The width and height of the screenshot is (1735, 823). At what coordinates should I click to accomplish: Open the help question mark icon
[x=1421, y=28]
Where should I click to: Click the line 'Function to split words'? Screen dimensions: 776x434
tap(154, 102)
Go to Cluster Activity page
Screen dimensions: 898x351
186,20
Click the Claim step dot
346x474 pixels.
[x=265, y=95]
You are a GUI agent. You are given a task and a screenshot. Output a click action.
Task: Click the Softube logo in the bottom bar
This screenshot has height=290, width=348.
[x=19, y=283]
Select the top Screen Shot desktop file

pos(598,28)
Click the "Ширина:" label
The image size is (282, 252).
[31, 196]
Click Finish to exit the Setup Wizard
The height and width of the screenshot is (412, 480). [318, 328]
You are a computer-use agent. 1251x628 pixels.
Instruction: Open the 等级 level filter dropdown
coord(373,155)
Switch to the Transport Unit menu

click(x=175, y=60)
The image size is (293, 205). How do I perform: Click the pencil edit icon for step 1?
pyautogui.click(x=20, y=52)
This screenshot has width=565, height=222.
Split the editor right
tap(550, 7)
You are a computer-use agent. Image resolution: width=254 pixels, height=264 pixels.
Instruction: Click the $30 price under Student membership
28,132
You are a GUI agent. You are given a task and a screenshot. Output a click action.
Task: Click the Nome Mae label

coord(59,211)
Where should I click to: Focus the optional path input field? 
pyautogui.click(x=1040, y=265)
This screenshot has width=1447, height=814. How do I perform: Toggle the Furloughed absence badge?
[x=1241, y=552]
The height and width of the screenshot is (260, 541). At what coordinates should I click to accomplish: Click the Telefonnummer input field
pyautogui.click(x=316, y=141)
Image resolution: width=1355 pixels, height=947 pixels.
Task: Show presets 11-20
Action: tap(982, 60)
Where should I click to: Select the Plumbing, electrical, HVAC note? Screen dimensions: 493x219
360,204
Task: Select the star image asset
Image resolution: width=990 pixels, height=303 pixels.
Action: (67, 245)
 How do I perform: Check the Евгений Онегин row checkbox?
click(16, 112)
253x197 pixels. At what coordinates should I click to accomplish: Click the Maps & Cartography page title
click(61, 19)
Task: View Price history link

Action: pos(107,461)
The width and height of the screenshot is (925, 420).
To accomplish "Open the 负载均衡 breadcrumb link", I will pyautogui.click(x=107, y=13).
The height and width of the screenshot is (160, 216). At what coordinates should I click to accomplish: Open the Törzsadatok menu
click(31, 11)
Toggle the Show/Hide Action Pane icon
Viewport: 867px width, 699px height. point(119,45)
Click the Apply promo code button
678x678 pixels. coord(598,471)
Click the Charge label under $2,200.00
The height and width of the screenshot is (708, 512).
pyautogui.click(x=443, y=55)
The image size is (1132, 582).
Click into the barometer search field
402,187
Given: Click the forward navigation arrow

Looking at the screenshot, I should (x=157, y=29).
****************************************
_Problem to work on_
Write out the lines above exactly, but only from the one containing "Toggle the Show/Hide Action Pane icon" through the last one.

_The answer_
Toggle the Show/Hide Action Pane icon
Viewport: 867px width, 699px height. point(119,45)
Click the Apply promo code button
678x678 pixels. coord(598,471)
Click the Charge label under $2,200.00
The height and width of the screenshot is (708, 512).
pyautogui.click(x=443, y=55)
The image size is (1132, 582).
Click into the barometer search field
402,187
Given: Click the forward navigation arrow

Looking at the screenshot, I should (x=157, y=29).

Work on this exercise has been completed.